—Allons déjeuner, dit Salvador; la promenade que nous venons de faire m'a donné de l'appétit, et je crois que nous ne rendrons pas la vie à Roman en nous condamnant à mourir d'inanition.

—Parfaitement raisonné, cher marquis, parfaitement raisonné.

Salvador et le vicomte de Lussan se rendirent chez Desmares, où ils se firent servir un excellent déjeuner.

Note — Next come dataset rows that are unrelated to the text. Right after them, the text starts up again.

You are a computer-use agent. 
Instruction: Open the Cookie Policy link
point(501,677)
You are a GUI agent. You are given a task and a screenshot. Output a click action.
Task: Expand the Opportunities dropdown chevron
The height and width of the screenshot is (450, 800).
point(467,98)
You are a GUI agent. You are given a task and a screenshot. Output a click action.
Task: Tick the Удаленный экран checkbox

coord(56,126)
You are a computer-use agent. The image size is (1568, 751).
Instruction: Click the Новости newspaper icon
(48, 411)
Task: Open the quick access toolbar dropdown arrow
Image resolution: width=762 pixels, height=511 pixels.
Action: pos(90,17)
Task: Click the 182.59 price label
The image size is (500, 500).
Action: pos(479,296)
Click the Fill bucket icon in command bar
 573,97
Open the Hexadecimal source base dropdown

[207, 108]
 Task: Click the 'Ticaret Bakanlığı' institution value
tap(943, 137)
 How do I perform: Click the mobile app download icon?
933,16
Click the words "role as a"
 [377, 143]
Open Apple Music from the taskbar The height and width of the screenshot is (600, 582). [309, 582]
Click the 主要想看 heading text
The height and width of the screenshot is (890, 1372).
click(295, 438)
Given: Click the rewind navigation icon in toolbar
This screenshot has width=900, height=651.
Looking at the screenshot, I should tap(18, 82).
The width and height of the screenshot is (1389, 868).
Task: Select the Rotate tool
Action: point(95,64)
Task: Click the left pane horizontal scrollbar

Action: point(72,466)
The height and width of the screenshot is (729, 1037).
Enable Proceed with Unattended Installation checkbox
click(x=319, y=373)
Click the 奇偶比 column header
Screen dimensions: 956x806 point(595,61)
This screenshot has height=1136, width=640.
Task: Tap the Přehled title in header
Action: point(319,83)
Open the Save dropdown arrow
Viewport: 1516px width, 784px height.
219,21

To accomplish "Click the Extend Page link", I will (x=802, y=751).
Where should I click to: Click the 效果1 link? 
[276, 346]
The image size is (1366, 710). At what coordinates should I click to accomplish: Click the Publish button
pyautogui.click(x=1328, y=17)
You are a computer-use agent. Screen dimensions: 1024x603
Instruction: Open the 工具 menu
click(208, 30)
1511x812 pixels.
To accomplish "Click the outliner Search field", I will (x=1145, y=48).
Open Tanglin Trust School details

—Voulez-vous, dit au dessert le vicomte de Lussan, que je vous parle avec franchise?

—Vous m'obligerez, lui répondit Salvador.

—Eh bien, je crois que vous connaissiez avant moi la mort de notre ami.

—Que voulez-vous dire?

—Vous m'avez parfaitement compris; si du reste ce que je pense est vrai, je vous approuve, il y a déjà longtemps que vous auriez dû vous débarrasser d'un homme dont les détestables habitudes vous auraient tôt ou tard compromis et qui se servait de votre fortune comme si elle eût été à lui.

—Ce cher vicomte, il a toujours le petit mot pour rire, dit Salvador en quittant la table.

Les deux amis se séparèrent en sortant de chez Desmares, et Salvador rentra de suite chez lui.